Élie Wajeman explique comment il a eu cette idée d’une comète au-dessus de Paris : "J’aime ce mot. J’aime ce titre. Je savais qu’un élément cosmique allait réunir toutes ces histoires. Ça donnait du poids aux récits. Une idée existentielle des choses. Pas un film « parisien » mais un film sur une grande ville sous le ciel cosmique. Et puis une comète dans le ciel fait que tous les regards se dirigent vers le même point. C’est beau et simple. On regarde dans la même direction. Une union entre les êtres."
Plutôt qu'un simple casting, le réalisateur a voulu constituer une véritable troupe. Il a réuni des fidèles comme Vincent Macaigne ou Sarah Le Picard, tout en offrant leur chance à des artistes issus du théâtre et à de nouveaux visages recommandés par les productrices. Son objectif : permettre à chacun d'exister pleinement à l'écran, au sein d'un collectif soudé.
Si Comète donne l'impression de traverser tout Paris, le tournage s'est en réalité concentré sur un périmètre réduit du nord-est de la capitale. Par souci d'économie, l'équipe privilégiait des lieux accessibles à pied. Grâce au montage et à l'ingéniosité des repérages, une simple rue pouvait ainsi devenir le décor d'une vaste odyssée urbaine.
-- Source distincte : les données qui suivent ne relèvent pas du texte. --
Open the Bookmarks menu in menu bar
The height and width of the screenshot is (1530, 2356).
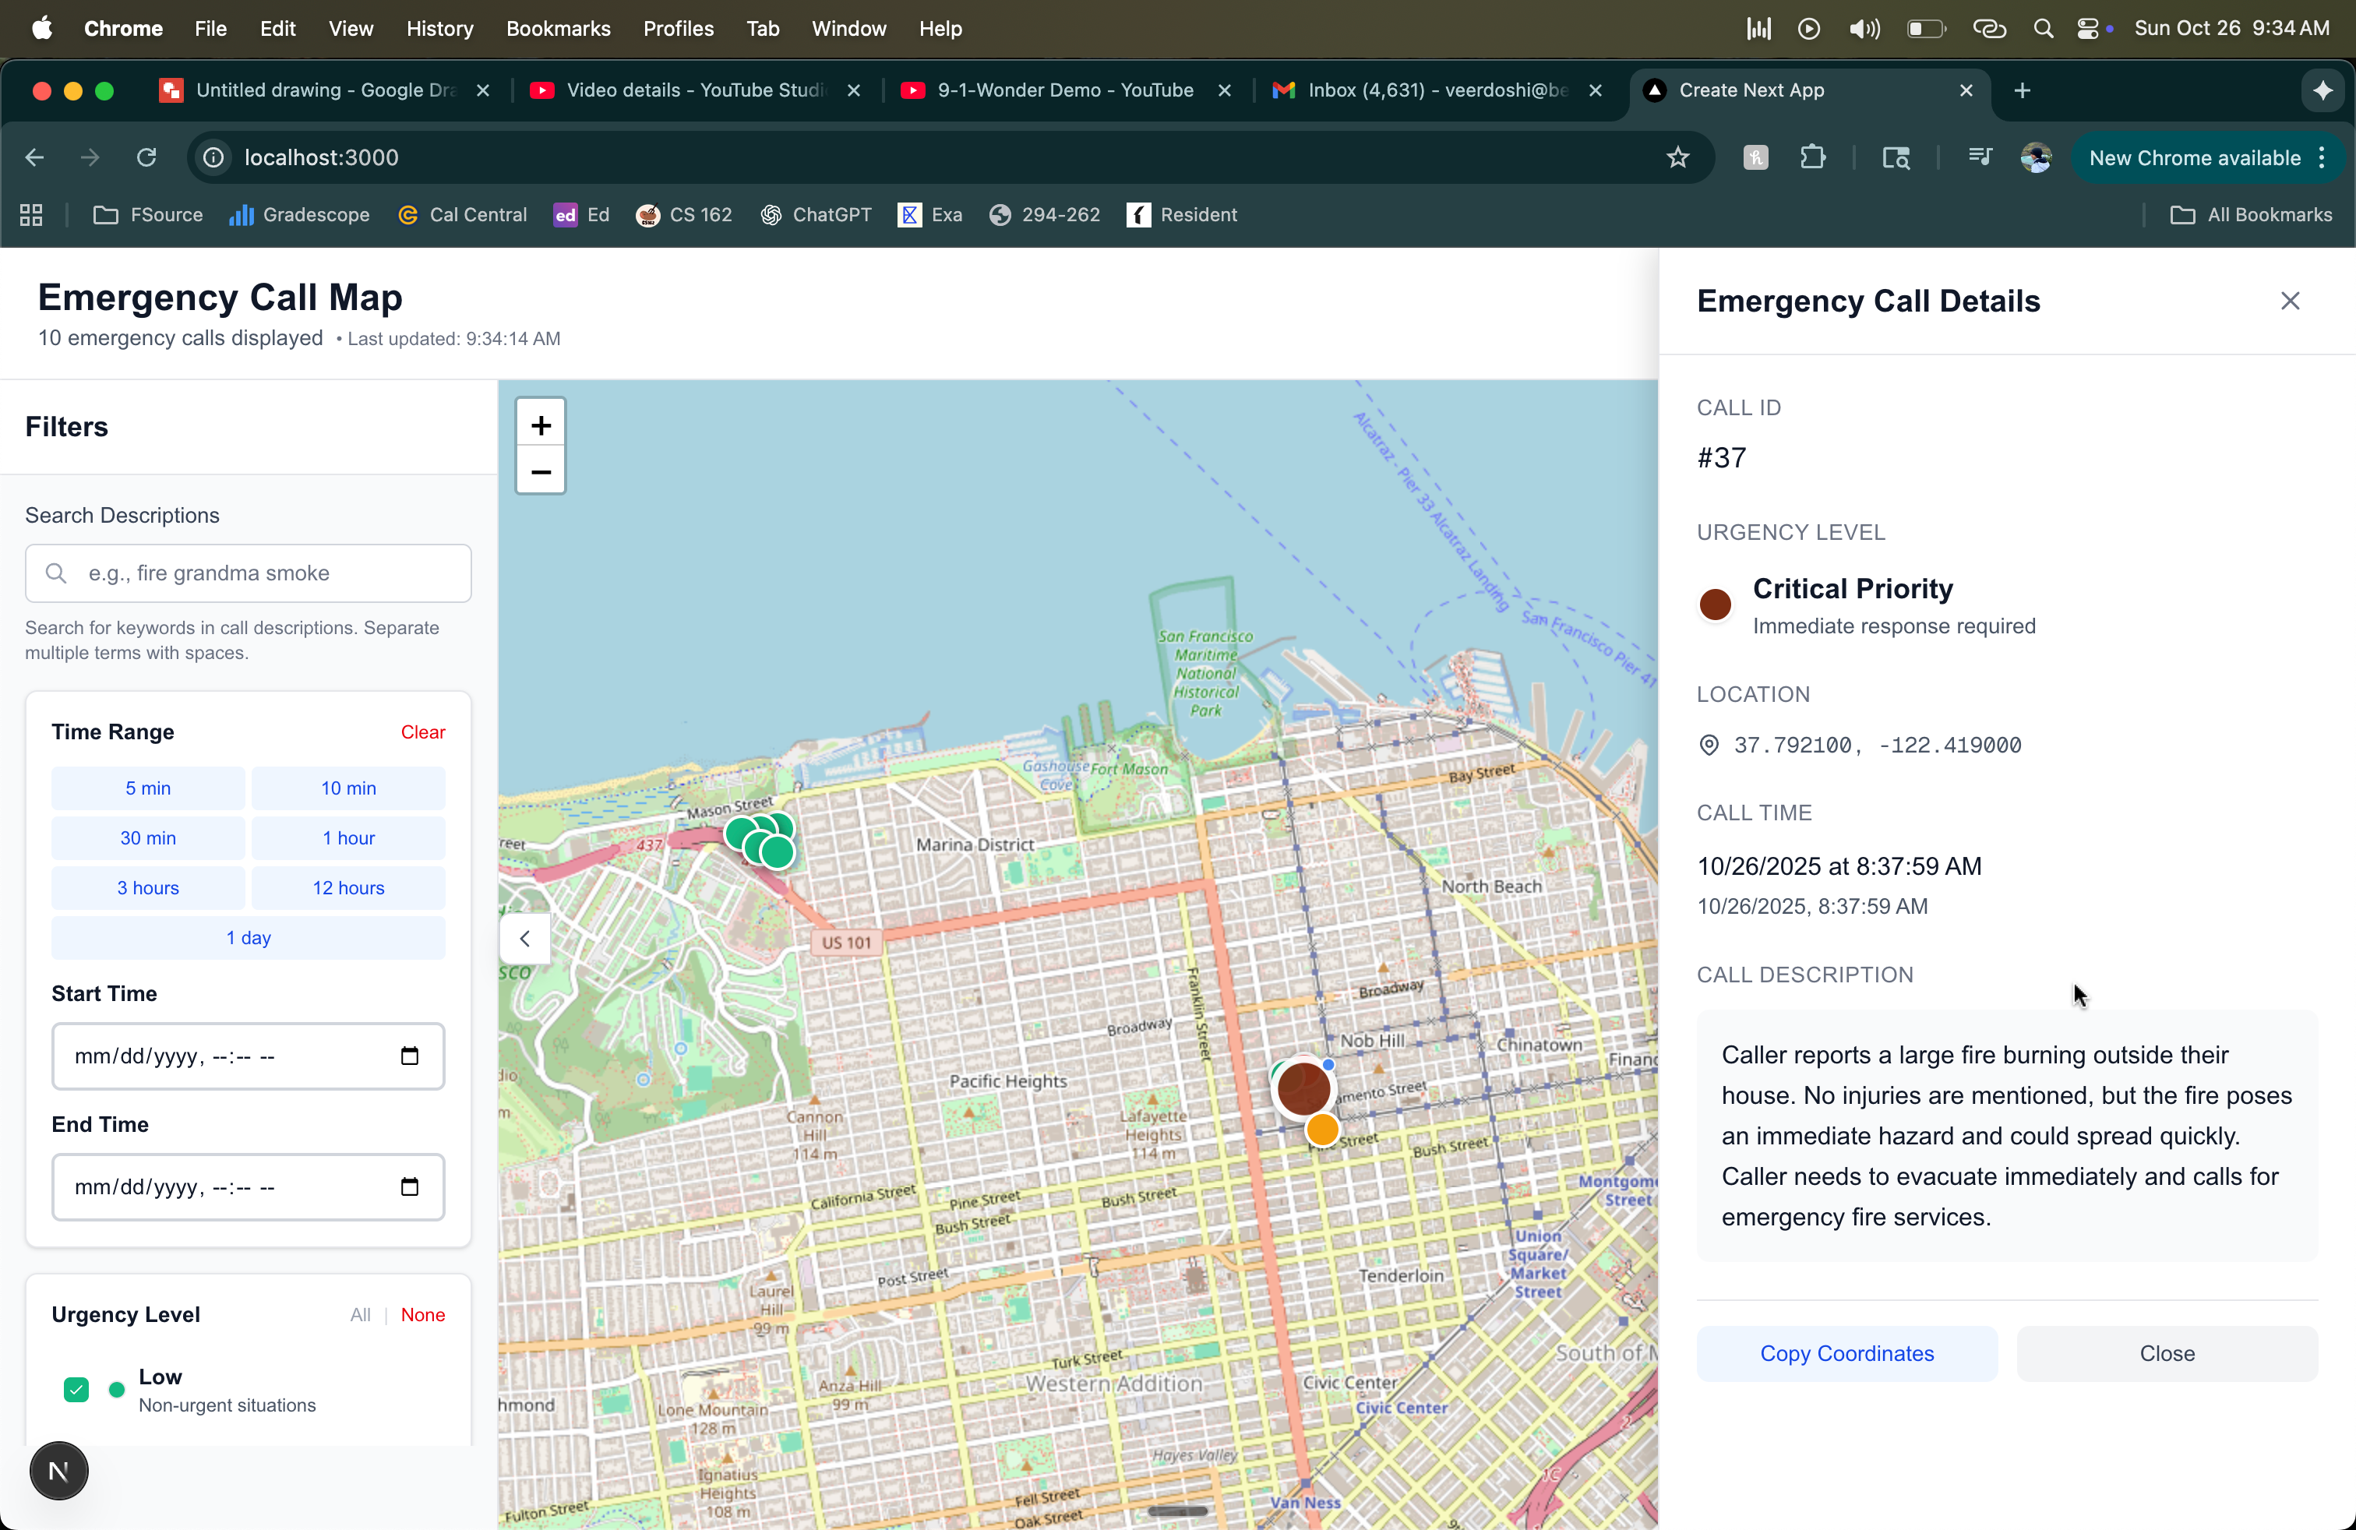(557, 29)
Faute de gros moyens, l'équipe a multiplié les solutions inventives pour tourner. Des amis ouvraient les portes de leurs cours ou de leurs cafés, tandis que certains plans étaient captés à la volée depuis l'extérieur. Une méthode spontanée et fiévreuse qu'Élie Wajeman revendique volontiers comme un héritage du cinéma de John Cassavetes.
Contrairement à des productions plus classiques, Comète ne reposait pas sur un scénario définitif de cent pages. Si chaque scène était écrite au moment du tournage, l'entrelacement des intrigues s'est construit après coup, en salle de montage. La cheffe monteuse Eulalie Korenfeld a ainsi joué un rôle déterminant dans la forme finale du récit choral.
Dès les premières étapes de l'écriture, Élie Wajeman souhaitait intégrer des répétitions des Trois Sœurs de Tchekhov au cœur du film. Fasciné par la manière dont le théâtre éclaire les existences, il s'est notamment inspiré de Vanya on 42nd Street de Louis Malle. Dans Comète, les mots de Tchekhov deviennent ainsi un miroir des aspirations et des désillusions des personnages.
Pour la musique originale de Comète, Élie Wajeman a fait appel à Florent Hubert, fidèle collaborateur de son univers artistique. Le réalisateur aime s'entourer, de film en film, d'une véritable "famille" de techniciens et d'artistes avec lesquels il partage une même sensibilité. Cette continuité créative permet à la partition d'accompagner le film sans jamais l'écraser, en épousant ses variations de ton, entre mélancolie, urgence et légèreté.